**Problem description:** Give back the records in full, with every line exactly as it was.
*** Opening Data for processing ***
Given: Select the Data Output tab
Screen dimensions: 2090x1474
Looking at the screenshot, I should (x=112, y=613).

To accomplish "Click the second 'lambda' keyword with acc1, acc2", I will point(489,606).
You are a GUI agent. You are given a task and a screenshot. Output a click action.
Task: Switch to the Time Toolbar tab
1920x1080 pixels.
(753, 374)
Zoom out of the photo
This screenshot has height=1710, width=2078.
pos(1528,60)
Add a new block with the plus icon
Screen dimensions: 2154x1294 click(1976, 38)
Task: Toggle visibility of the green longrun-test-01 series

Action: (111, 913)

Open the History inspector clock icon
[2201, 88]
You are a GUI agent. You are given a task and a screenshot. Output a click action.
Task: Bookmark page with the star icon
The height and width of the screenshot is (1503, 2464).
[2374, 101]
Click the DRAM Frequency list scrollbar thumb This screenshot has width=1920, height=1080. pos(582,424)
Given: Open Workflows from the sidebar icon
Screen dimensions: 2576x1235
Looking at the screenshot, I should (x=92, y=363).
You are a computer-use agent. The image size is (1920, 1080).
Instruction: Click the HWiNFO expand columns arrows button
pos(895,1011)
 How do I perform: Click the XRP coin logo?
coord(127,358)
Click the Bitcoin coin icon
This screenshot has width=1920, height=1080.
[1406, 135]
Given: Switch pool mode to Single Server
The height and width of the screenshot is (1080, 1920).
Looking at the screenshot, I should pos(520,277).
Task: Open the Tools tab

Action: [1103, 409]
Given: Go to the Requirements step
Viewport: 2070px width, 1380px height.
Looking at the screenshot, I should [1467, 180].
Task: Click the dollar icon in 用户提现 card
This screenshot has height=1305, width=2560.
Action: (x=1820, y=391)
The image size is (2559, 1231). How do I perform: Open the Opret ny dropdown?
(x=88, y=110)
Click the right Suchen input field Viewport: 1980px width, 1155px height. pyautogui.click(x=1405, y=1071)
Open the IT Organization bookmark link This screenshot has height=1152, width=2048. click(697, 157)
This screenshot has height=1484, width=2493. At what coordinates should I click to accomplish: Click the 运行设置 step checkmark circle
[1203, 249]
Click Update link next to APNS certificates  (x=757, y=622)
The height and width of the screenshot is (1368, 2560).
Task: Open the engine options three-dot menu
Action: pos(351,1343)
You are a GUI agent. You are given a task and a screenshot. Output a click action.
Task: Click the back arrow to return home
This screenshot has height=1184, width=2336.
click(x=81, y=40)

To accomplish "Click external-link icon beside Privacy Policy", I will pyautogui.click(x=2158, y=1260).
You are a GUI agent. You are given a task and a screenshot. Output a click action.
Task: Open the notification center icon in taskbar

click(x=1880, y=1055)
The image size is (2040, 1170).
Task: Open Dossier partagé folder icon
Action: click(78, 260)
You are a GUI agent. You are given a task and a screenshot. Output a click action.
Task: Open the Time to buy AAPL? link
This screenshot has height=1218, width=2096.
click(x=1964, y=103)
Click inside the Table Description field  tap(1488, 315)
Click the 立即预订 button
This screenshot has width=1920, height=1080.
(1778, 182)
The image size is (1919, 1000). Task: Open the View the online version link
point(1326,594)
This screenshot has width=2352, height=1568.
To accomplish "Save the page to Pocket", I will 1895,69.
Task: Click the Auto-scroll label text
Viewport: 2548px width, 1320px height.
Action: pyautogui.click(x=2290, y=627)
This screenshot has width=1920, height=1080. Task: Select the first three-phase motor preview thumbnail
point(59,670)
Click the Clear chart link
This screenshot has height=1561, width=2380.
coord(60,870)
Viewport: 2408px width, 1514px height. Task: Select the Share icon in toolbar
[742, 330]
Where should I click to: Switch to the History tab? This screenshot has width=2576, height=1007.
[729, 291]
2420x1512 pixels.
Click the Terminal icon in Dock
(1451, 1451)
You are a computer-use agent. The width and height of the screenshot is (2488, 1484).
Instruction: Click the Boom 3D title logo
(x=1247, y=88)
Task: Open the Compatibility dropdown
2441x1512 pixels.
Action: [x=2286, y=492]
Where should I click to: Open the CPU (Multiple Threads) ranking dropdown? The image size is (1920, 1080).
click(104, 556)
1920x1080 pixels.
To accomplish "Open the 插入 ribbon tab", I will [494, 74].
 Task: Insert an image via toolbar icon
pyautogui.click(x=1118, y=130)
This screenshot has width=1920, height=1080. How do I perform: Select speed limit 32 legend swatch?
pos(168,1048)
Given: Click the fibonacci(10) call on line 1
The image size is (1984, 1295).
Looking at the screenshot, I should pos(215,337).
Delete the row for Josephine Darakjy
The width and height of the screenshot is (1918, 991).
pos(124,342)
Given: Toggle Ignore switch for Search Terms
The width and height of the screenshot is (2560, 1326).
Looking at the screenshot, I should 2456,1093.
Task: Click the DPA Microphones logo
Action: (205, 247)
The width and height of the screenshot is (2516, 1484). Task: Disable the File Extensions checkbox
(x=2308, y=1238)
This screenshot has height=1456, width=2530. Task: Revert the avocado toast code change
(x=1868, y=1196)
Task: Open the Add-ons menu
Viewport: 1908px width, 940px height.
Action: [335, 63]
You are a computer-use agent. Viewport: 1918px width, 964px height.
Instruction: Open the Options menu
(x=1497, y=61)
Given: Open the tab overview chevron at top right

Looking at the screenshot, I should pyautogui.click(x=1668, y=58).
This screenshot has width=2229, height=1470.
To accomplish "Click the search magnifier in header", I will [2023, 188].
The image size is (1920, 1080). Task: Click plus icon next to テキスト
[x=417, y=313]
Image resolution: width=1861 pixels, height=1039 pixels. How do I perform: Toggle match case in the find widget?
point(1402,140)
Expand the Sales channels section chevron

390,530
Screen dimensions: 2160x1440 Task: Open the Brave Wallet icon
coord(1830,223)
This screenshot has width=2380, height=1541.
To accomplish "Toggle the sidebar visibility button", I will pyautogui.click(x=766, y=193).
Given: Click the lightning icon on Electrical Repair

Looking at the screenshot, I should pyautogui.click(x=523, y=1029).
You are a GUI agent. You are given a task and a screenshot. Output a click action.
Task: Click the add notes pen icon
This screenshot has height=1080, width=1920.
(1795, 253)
*** Closing Data for processing ***
**Solution for this problem:**
Given: Select the Data Output tab
Screen dimensions: 2090x1474
Looking at the screenshot, I should (x=112, y=613).

To accomplish "Click the second 'lambda' keyword with acc1, acc2", I will point(489,606).
You are a GUI agent. You are given a task and a screenshot. Output a click action.
Task: Switch to the Time Toolbar tab
1920x1080 pixels.
(753, 374)
Zoom out of the photo
This screenshot has height=1710, width=2078.
pos(1528,60)
Add a new block with the plus icon
Screen dimensions: 2154x1294 click(1976, 38)
Task: Toggle visibility of the green longrun-test-01 series

Action: (111, 913)

Open the History inspector clock icon
[2201, 88]
You are a GUI agent. You are given a task and a screenshot. Output a click action.
Task: Bookmark page with the star icon
The height and width of the screenshot is (1503, 2464).
[2374, 101]
Click the DRAM Frequency list scrollbar thumb This screenshot has width=1920, height=1080. pos(582,424)
Given: Open Workflows from the sidebar icon
Screen dimensions: 2576x1235
Looking at the screenshot, I should (x=92, y=363).
You are a computer-use agent. The image size is (1920, 1080).
Instruction: Click the HWiNFO expand columns arrows button
pos(895,1011)
 How do I perform: Click the XRP coin logo?
coord(127,358)
Click the Bitcoin coin icon
This screenshot has width=1920, height=1080.
[1406, 135]
Given: Switch pool mode to Single Server
The height and width of the screenshot is (1080, 1920).
Looking at the screenshot, I should pos(520,277).
Task: Open the Tools tab

Action: [1103, 409]
Given: Go to the Requirements step
Viewport: 2070px width, 1380px height.
Looking at the screenshot, I should [1467, 180].
Task: Click the dollar icon in 用户提现 card
This screenshot has height=1305, width=2560.
Action: (x=1820, y=391)
The image size is (2559, 1231). How do I perform: Open the Opret ny dropdown?
(x=88, y=110)
Click the right Suchen input field Viewport: 1980px width, 1155px height. pyautogui.click(x=1405, y=1071)
Open the IT Organization bookmark link This screenshot has height=1152, width=2048. click(697, 157)
This screenshot has height=1484, width=2493. At what coordinates should I click to accomplish: Click the 运行设置 step checkmark circle
[1203, 249]
Click Update link next to APNS certificates  (x=757, y=622)
The height and width of the screenshot is (1368, 2560).
Task: Open the engine options three-dot menu
Action: pos(351,1343)
You are a GUI agent. You are given a task and a screenshot. Output a click action.
Task: Click the back arrow to return home
This screenshot has height=1184, width=2336.
click(x=81, y=40)

To accomplish "Click external-link icon beside Privacy Policy", I will pyautogui.click(x=2158, y=1260).
You are a GUI agent. You are given a task and a screenshot. Output a click action.
Task: Open the notification center icon in taskbar

click(x=1880, y=1055)
The image size is (2040, 1170).
Task: Open Dossier partagé folder icon
Action: click(78, 260)
You are a GUI agent. You are given a task and a screenshot. Output a click action.
Task: Open the Time to buy AAPL? link
This screenshot has height=1218, width=2096.
click(x=1964, y=103)
Click inside the Table Description field  tap(1488, 315)
Click the 立即预订 button
This screenshot has width=1920, height=1080.
(1778, 182)
The image size is (1919, 1000). Task: Open the View the online version link
point(1326,594)
This screenshot has width=2352, height=1568.
To accomplish "Save the page to Pocket", I will 1895,69.
Task: Click the Auto-scroll label text
Viewport: 2548px width, 1320px height.
Action: pyautogui.click(x=2290, y=627)
This screenshot has width=1920, height=1080. Task: Select the first three-phase motor preview thumbnail
point(59,670)
Click the Clear chart link
This screenshot has height=1561, width=2380.
coord(60,870)
Viewport: 2408px width, 1514px height. Task: Select the Share icon in toolbar
[742, 330]
Where should I click to: Switch to the History tab? This screenshot has width=2576, height=1007.
[729, 291]
2420x1512 pixels.
Click the Terminal icon in Dock
(1451, 1451)
You are a computer-use agent. The width and height of the screenshot is (2488, 1484).
Instruction: Click the Boom 3D title logo
(x=1247, y=88)
Task: Open the Compatibility dropdown
2441x1512 pixels.
Action: [x=2286, y=492]
Where should I click to: Open the CPU (Multiple Threads) ranking dropdown? The image size is (1920, 1080).
click(104, 556)
1920x1080 pixels.
To accomplish "Open the 插入 ribbon tab", I will [494, 74].
 Task: Insert an image via toolbar icon
pyautogui.click(x=1118, y=130)
This screenshot has width=1920, height=1080. How do I perform: Select speed limit 32 legend swatch?
pos(168,1048)
Given: Click the fibonacci(10) call on line 1
The image size is (1984, 1295).
Looking at the screenshot, I should pos(215,337).
Delete the row for Josephine Darakjy
The width and height of the screenshot is (1918, 991).
pos(124,342)
Given: Toggle Ignore switch for Search Terms
The width and height of the screenshot is (2560, 1326).
Looking at the screenshot, I should 2456,1093.
Task: Click the DPA Microphones logo
Action: (205, 247)
The width and height of the screenshot is (2516, 1484). Task: Disable the File Extensions checkbox
(x=2308, y=1238)
This screenshot has height=1456, width=2530. Task: Revert the avocado toast code change
(x=1868, y=1196)
Task: Open the Add-ons menu
Viewport: 1908px width, 940px height.
Action: [335, 63]
You are a computer-use agent. Viewport: 1918px width, 964px height.
Instruction: Open the Options menu
(x=1497, y=61)
Given: Open the tab overview chevron at top right

Looking at the screenshot, I should pyautogui.click(x=1668, y=58).
This screenshot has width=2229, height=1470.
To accomplish "Click the search magnifier in header", I will [2023, 188].
The image size is (1920, 1080). Task: Click plus icon next to テキスト
[x=417, y=313]
Image resolution: width=1861 pixels, height=1039 pixels. How do I perform: Toggle match case in the find widget?
point(1402,140)
Expand the Sales channels section chevron

390,530
Screen dimensions: 2160x1440 Task: Open the Brave Wallet icon
coord(1830,223)
This screenshot has width=2380, height=1541.
To accomplish "Toggle the sidebar visibility button", I will pyautogui.click(x=766, y=193).
Given: Click the lightning icon on Electrical Repair

Looking at the screenshot, I should pyautogui.click(x=523, y=1029).
You are a GUI agent. You are given a task and a screenshot. Output a click action.
Task: Click the add notes pen icon
This screenshot has height=1080, width=1920.
(1795, 253)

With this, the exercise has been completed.